Data shown:
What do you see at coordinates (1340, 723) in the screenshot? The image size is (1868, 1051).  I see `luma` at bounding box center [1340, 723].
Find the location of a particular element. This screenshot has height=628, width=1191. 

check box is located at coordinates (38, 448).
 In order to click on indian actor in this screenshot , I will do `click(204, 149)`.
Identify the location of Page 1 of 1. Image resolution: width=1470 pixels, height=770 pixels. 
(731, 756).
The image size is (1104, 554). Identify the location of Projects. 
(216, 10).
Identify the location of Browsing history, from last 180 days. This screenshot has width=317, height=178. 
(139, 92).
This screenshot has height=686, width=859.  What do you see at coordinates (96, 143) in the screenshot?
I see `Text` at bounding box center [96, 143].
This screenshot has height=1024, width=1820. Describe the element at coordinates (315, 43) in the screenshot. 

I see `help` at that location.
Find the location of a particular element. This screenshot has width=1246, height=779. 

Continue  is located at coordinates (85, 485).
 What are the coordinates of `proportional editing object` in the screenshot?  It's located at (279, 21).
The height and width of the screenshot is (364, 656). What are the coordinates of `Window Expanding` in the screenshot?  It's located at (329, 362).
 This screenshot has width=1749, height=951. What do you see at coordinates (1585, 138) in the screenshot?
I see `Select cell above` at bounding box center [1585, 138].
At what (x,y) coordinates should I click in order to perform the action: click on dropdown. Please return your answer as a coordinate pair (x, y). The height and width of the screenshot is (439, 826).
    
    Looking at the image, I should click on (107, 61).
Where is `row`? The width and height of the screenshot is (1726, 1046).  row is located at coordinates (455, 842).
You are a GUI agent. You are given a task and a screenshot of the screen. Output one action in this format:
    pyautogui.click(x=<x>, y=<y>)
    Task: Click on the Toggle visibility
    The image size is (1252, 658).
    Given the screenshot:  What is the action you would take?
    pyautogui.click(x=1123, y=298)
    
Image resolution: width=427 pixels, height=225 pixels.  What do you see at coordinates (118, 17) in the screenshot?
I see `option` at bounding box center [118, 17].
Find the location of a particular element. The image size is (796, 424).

Problem:
Rewrite every line of the data above as a JSON list of strings, one string per line, leaving out blank lines.

Written response:
[
  "What do you see at coordinates (1340, 723) in the screenshot? The image size is (1868, 1051).  I see `luma` at bounding box center [1340, 723].",
  "Find the location of a particular element. This screenshot has height=628, width=1191. ",
  "check box is located at coordinates (38, 448).",
  " In order to click on indian actor in this screenshot , I will do `click(204, 149)`.",
  "Identify the location of Page 1 of 1. Image resolution: width=1470 pixels, height=770 pixels. ",
  "(731, 756).",
  "The image size is (1104, 554). Identify the location of Projects. ",
  "(216, 10).",
  "Identify the location of Browsing history, from last 180 days. This screenshot has width=317, height=178. ",
  "(139, 92).",
  "This screenshot has height=686, width=859.  What do you see at coordinates (96, 143) in the screenshot?",
  "I see `Text` at bounding box center [96, 143].",
  "This screenshot has height=1024, width=1820. Describe the element at coordinates (315, 43) in the screenshot. ",
  "I see `help` at that location.",
  "Find the location of a particular element. This screenshot has width=1246, height=779. ",
  "Continue  is located at coordinates (85, 485).",
  " What are the coordinates of `proportional editing object` in the screenshot?  It's located at (279, 21).",
  "The height and width of the screenshot is (364, 656). What are the coordinates of `Window Expanding` in the screenshot?  It's located at (329, 362).",
  " This screenshot has width=1749, height=951. What do you see at coordinates (1585, 138) in the screenshot?",
  "I see `Select cell above` at bounding box center [1585, 138].",
  "At what (x,y) coordinates should I click in order to perform the action: click on dropdown. Please return your answer as a coordinate pair (x, y). The height and width of the screenshot is (439, 826).",
  "    Looking at the image, I should click on (107, 61).",
  "Where is `row`? The width and height of the screenshot is (1726, 1046).  row is located at coordinates (455, 842).",
  "You are a GUI agent. You are given a task and a screenshot of the screen. Output one action in this format:",
  "    pyautogui.click(x=<x>, y=<y>)",
  "    Task: Click on the Toggle visibility",
  "    The image size is (1252, 658).",
  "    Given the screenshot:  What is the action you would take?",
  "    pyautogui.click(x=1123, y=298)",
  "Image resolution: width=427 pixels, height=225 pixels.  What do you see at coordinates (118, 17) in the screenshot?",
  "I see `option` at bounding box center [118, 17].",
  "Find the location of a particular element. The image size is (796, 424)."
]